* [TEXTO EXTRAÍDO]
========================================

[etnolinguistica] Prefixos relacionais

Meira, S. S.Meira at LET.LEIDENUNIV.NL
Sat Feb 8 11:49:13 UTC 2003


Prezado Eduardo,
 
A questão da análise do mecanismo relacional parece
sempre gerar as mesmas polêmicas em famílias diferentes.
Entre os caribistas, há o Spike Gildea (que analisa o y- karíb como
um prefixo relacional), o Henk Courtz, no Suriname (que diz:
"é tudo fonologia, é só pra quebrar hiato"), e euzinho, que fico
em cima do muro, às vezes tendendo pra um lado, às vezes
pro outro. Quanto à análise de padrões sincrônicos, o que você
acha da não-previsibilidade da forma da consoante extra em
Membengokre que o Andres menciona no artigo ? E da aparente 
falta de raizes não alternantes (estáveis)? Você acha que um
tal padrão bastaria para favorecer uma análise morfofonêmica?
 
Acrescento aqui alguns dados relativos a Karib (que o Aryon
talvez tenha mencionado no trabalho dele; eu ainda não o vi):
em algumas línguas, ocorre um (possível) prefixo y- em verbos,
nomes e posposições nos contextos esperados (quando se forma
sintagma, etc.). Assim, temos em Hixkaryana:
 
n-ama-no                 ama-ko                wewe  y-ama-no
3A-derrubar-Psd       derrubar-Imper      árvore R-derrubar-Psd
'Ele a derrubou'         'Derrube-a'            'Ele derrubou a árvore'
 
Note-se, contudo, que há complicações. Assim, há ablaut
(metafonia) da vogal inicial de raizes começadas por /e/:
 
n-eny-o              t-he-txe             y-ony-o
3A-ver-Psd        3Rfl-esposa-Pos R-ver-Psd
'Ele a viu.'          'Ele viu sua própria esposa.'
 
Este y- ocorre também entre os prefixos de pessoa e as 
raízes verbais. Mas, em certas línguas, ele muda de forma.
Assim, em Waiwai, ele é y- com a primeira pessoa e w- com
a segunda. Note-se tambem que ele não co-ocorre com
o prefixo de primeira pessoa dual (como se os dois 
ocupassem a mesma posição na estrutura da palavra)
 
ewto  'aldeia' (forma não-possuída, de citação)
o-y-ewto-n    'minha aldeia'
a-w-ewto-n    'tua aldeia'
      ewto-n    'aldeia dele'
   k-ewto-n    'aldeia de nós dois'
S. y-ewto-n   'aldeia de S.'
 
Note-se que em Waiwai não há metafonia; já em Hixkaryana,
há, sim, metafonia. Para variar, menciono aqui um paradigma
do Katxuyana, onde há também metafonia:
 
oremu   'canto, canção'  (forma não possuída, de citação)

========================================

* [LISTAGEM]
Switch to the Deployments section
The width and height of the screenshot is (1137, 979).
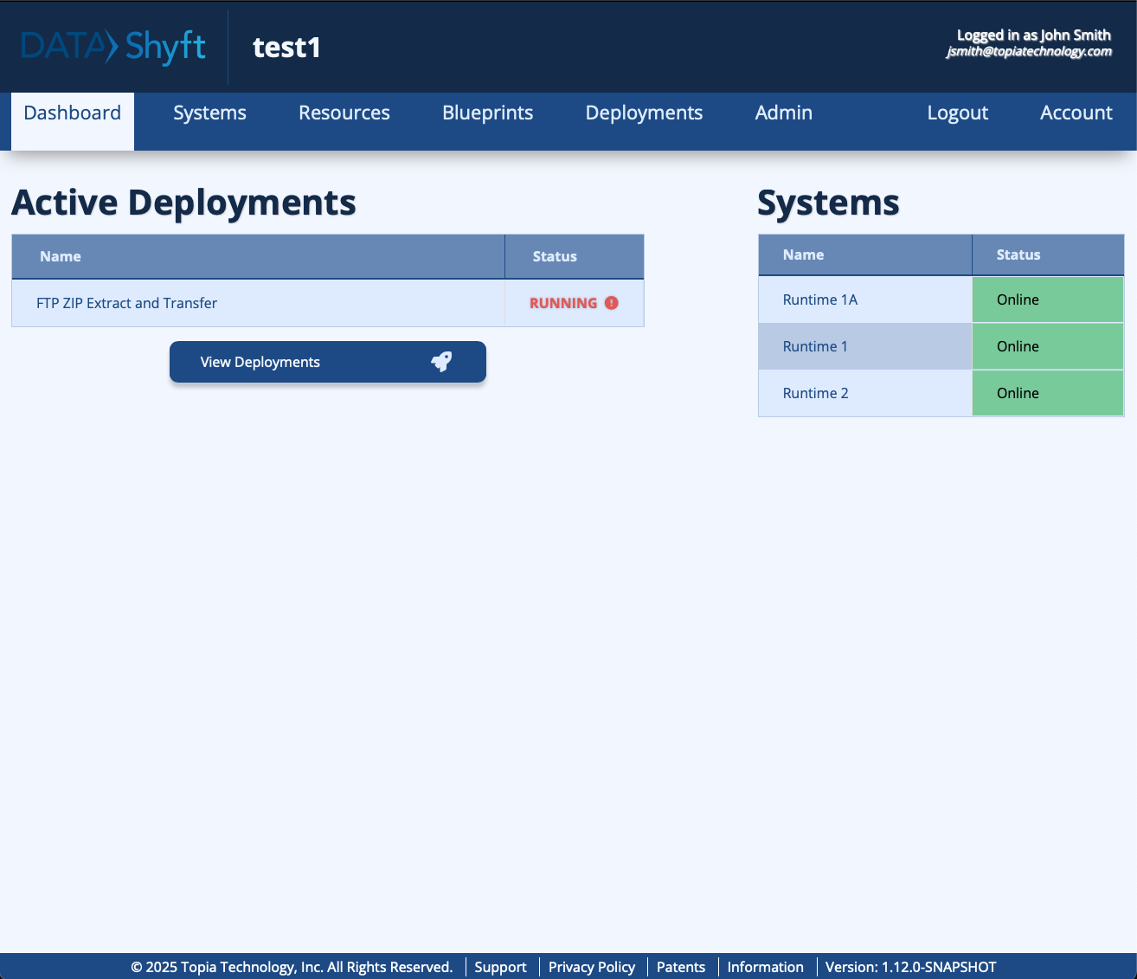point(644,113)
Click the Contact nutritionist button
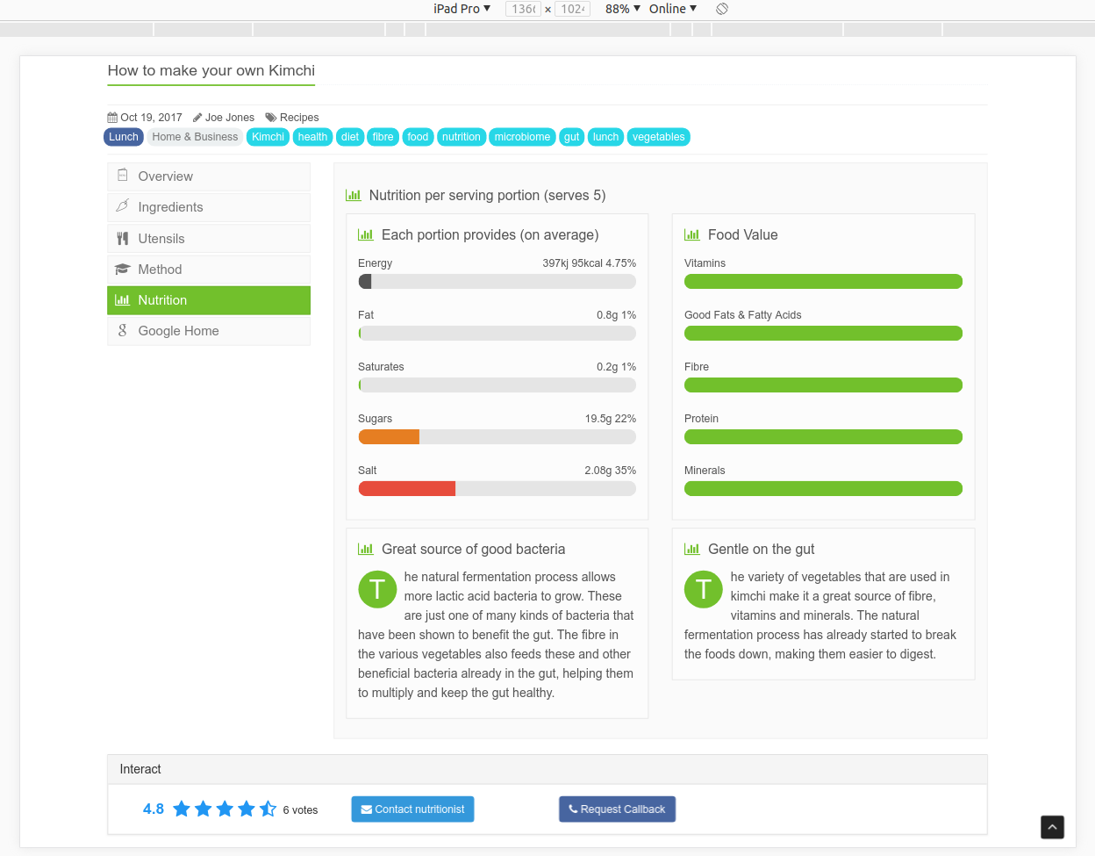 (412, 809)
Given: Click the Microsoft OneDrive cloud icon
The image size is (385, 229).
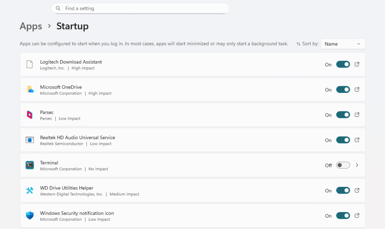Looking at the screenshot, I should [30, 89].
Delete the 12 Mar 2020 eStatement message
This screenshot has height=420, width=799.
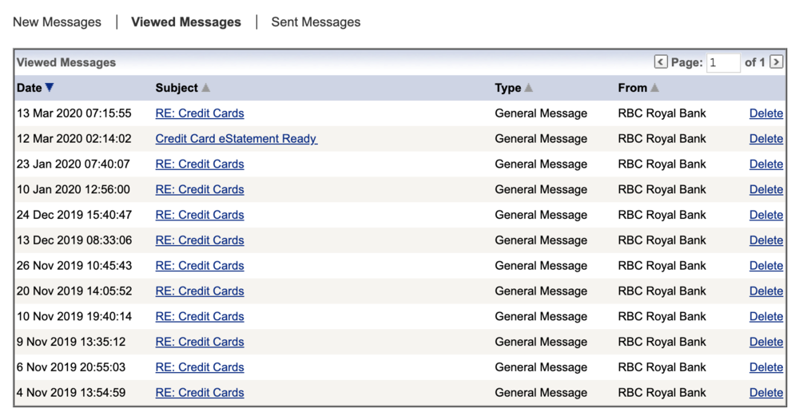(765, 139)
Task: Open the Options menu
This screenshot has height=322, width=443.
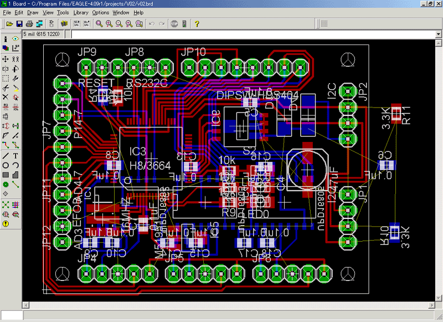Action: pyautogui.click(x=100, y=12)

========================================

* [A FAZER]
**A)** Responda às perguntas abaixo com base na mensagem sobre prefixos relacionais, marcando cada resposta da mesma forma:
(i) Quem, no Suriname, afirma que "é tudo fonologia"?
(ii) Em Waiwai, que forma o y- assume com a segunda pessoa?
(iii) Qual é a tradução dada para "wewe y-ama-no" em Hixkaryana?
**B)** Prossiga com a mensagem sobre prefixos relacionais a partir da última linha apresentada.

* [RESPOSTAS]
**A)**
(i) Henk Courtz.
(ii) w-.
(iii) 'Ele derrubou a árvore'.

**B)**
   y-oremu-ru    'meu canto'
   o-oremu-ru    'teu canto'
      eremu-ru    'canto dele'
    k-oremu-ru   'canto de nós dois'
S. y-oremu-ru   'canto de S.'
 
Em outras línguas, este y- desapareceu quase completamente.
Em Tiriyó, por exemplo, existe ainda a metafonia, mas não há
nenhum y- relacional (ê = xuá); o y- de primeira pessoa é 
interpretável como um alomorfe do yi- que ocorre com raízes
começadas por consoante (yi-pana 'minha orelha').
 
   êwa  'corda' (forma não possuída, de citação)
 y-ewa   'minha corda'
 ê-ewa   'tua corda'  (/êe/ forma uma só sílaba)
    ewa   'corda dele'
  k-êwa  'corda de nós dois'
S. ewa  'corda de S.'
 
Persistem alguns casos de y- em formas lexicalizadas.
Por exemplo, um certo tipo de cobra é chamada
/parawayêkêi/, que os Tiriyós já não analisam mais;
mas, considerando-se que a palavra para 'cobra' é 
/êkêi/, podemos observar aqui um antigo sintagma
/parawa y-êkêi/; ora, /parawa/ é o nome de um tipo de
papagaio. Há vários outros exemplos deste tipo. 
Há também alguns casos como /omi/ 'língua, palavra',
que, ao ser possuído, torna-se /yomi/ (assim,
'minha língua' = /yi-yomi/). Com base nisto, pode-se
concluir que o Tiriyó já teve um /y-/ em sua morfologia
(tenha ele sido um prefixo ou uma parte da raiz).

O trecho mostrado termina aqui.